== Passage to read

Collaboration to develop an automated CAR T-cell manufacturing system for clinics

German oncology clinics are working with Optima Pharma to create an automated manufacturing unit for decentralised production of CAR T-cell therapies in treatment centres.

3d illustration of T cells

Optima Pharma is collaborating with the Robert-Bosch-Krankenhaus (RBK) in Stuttgart, the Universitätsklinikum Heidelberg (UKHD) to develop an automated production system for chimeric antigen receptor (CAR) T-cell therapies. The project aims to improve quality, while also reducing the costs and time associated with CAR T cell production and is funded by the German Ministry of Economic Affairs, Labour and Housing Baden-Württemberg as part of the Forum Health Region Baden-Württemberg initiative.

Every year, over 430,000 people worldwide are diagnosed with leukaemia. A further 500,000 patients suffer from non-Hodgkin’s lymphoma globally, including forms of the disease treatments such as chemotherapy and donated stem cells are unsuccessful. “Around a quarter of those patients who have already undergone treatment can benefit from treatment with CAR T cells,” explained Professor Dr Michael Schmitt, who heads up the good manufacturing practice (GMP) Core Facility at the UKHD, where T cells are genetically modified for these therapies.

====
== Record extracts

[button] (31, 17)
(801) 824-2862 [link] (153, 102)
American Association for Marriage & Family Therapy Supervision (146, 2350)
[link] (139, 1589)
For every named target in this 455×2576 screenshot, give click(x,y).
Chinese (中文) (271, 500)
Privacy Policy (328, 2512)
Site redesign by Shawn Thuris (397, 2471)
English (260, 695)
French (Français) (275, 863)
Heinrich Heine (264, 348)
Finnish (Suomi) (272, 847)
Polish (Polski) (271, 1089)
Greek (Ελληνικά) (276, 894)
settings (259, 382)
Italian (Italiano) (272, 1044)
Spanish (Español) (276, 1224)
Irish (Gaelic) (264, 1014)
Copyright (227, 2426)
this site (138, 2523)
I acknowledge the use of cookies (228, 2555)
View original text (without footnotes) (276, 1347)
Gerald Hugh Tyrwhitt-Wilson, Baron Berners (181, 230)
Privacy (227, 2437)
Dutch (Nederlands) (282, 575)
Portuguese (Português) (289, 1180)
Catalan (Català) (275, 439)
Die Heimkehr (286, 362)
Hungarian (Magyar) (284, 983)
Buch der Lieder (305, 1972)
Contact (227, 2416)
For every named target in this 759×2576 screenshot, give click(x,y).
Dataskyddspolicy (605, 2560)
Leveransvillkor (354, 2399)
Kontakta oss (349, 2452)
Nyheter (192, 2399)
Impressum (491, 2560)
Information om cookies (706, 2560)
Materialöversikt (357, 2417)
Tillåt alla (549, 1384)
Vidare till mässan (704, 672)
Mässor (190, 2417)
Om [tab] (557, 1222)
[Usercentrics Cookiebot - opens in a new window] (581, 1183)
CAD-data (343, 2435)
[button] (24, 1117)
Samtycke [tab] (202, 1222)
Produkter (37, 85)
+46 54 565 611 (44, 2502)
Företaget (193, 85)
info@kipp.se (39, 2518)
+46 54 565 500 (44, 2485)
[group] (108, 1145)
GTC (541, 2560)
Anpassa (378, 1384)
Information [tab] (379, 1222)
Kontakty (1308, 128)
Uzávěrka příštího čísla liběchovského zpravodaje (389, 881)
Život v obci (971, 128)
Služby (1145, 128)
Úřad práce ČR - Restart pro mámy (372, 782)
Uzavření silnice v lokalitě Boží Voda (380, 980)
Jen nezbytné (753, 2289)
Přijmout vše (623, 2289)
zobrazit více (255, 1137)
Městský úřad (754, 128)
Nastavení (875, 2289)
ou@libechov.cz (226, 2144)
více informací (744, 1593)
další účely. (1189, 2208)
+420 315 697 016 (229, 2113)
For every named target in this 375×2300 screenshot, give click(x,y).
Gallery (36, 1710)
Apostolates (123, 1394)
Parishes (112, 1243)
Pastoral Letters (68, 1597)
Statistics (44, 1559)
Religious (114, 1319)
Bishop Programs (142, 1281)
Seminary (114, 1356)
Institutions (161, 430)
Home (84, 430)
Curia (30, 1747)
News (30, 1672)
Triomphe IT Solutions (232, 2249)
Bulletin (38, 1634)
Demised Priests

====

▸ **What you have to do**:
Continue the article above on automated CAR T-cell manufacturing, picking up after its last sentence.

▸ **Exercise result**:
Since 2017, five CAR-T cell products have been approved worldwide, including Novartis’ Kymriah; Gilead’s Yescarta and Tecartus; and, most recently, Bristol Myers Squibb’s Breyanzi and bluebird bio’s Abecma. There are approximately 1,200 other cell and gene therapies currently in the clinical pipeline.

Hundreds of thousands of patients could benefit from CAR T-cell therapies every year and thought many university hospitals already have the expertise to manufacture them, their manufacturing processes originate in research and they are therefore very manual and individualised. As a result, their production in class A/B cleanrooms generates high costs and takes time. According to Optima, standardising and automating the manufacturing processes at these clinics would lead to significant improvements in patient care.

To develop a unit for decentralised, automated production unit for use in treatment centres the UKHD and RBK are collaborating with Optima on the ProCell for Patient project. Professor Dr Walter E Aulitzky, Chief Physician of the Department of Oncology, Hematology and Palliative Medicine at the RBK, where the system will be used, commented: “The automation of CAR-T cell therapy production is long overdue. Not just for reasons of cost and quality. In the future, it will facilitate the innovation process.”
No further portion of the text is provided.